Throughout the seasons, How To Get Away With Murder has increasingly blurred the lines between professional and personal relationships, often suggesting that working intimately with someone is almost as thorny and layered as being with someone intimately. “I’m not giving up on us,” Michaela tells Tegan. She wants her back. She feels connected to Tegan. They aren’t lovers, but their relationship still transcends boss-employee, a tricky place that a lot of people don’t like to talk about, but How To Get Away With Murder plunges headfirst into those messy places for better or worse. This show is defined by its complete lack of boundaries. Bonnie and Annalise have one of the hardest-to-define relationships on television, and that can sometimes be frustrating, but it’s also part of what makes How To Get Away With Murder more than just a pulpy murder romp. These people are complex, and so are the ties that bind them to each other. Here, Annalise warns Bonnie that Miller might freak out when he finds out more about her, more about her past. At the same time, she has empathy for Bonnie. “You’re more than what happened to you,” she tells her.

I’ve had my reservations about the Bonnie/Miller relationship, mainly because Miller is the kind of character on this show who is barely a sketch of a person. He’s a device, like far too many characters outside of the ones who have been here since the beginning are.
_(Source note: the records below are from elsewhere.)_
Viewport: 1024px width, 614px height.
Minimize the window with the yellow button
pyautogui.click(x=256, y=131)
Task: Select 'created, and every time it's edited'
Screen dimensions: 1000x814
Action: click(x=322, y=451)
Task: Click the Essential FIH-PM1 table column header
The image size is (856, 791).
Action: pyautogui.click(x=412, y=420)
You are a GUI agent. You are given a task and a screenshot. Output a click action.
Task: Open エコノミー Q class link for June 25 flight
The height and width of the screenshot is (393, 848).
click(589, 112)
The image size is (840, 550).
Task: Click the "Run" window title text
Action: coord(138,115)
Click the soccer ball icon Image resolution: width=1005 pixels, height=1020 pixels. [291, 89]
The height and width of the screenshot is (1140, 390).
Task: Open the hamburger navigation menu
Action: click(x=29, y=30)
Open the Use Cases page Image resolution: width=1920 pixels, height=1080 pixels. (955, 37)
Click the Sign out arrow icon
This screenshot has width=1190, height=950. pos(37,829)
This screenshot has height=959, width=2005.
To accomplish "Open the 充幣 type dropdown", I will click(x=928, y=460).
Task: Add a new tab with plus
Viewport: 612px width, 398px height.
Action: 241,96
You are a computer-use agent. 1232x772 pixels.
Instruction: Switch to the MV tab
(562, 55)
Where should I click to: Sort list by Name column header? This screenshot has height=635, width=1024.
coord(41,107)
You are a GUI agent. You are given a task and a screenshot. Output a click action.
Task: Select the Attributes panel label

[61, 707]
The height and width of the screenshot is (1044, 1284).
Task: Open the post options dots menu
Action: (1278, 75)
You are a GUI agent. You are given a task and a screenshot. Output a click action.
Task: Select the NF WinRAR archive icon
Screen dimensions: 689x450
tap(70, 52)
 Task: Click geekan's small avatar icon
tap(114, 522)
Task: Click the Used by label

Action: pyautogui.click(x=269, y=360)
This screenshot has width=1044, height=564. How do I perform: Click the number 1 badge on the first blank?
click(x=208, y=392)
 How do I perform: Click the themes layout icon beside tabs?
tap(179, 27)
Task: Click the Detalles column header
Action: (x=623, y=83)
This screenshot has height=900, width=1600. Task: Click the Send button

But the argument between them after Miller finds out that Bonnie and Asher have a sexual history is very well written, underscoring just how complex and special of a character Bonnie is. She isn’t an antihero in the conventional sense, but she’s a genuinely complicated woman—a woman who behaves badly by society’s standards and who has internalized that message about herself to the point where she feels bad. “You should have told me,” Miller says. “Told you I’m a slut?” Bonnie shoots back.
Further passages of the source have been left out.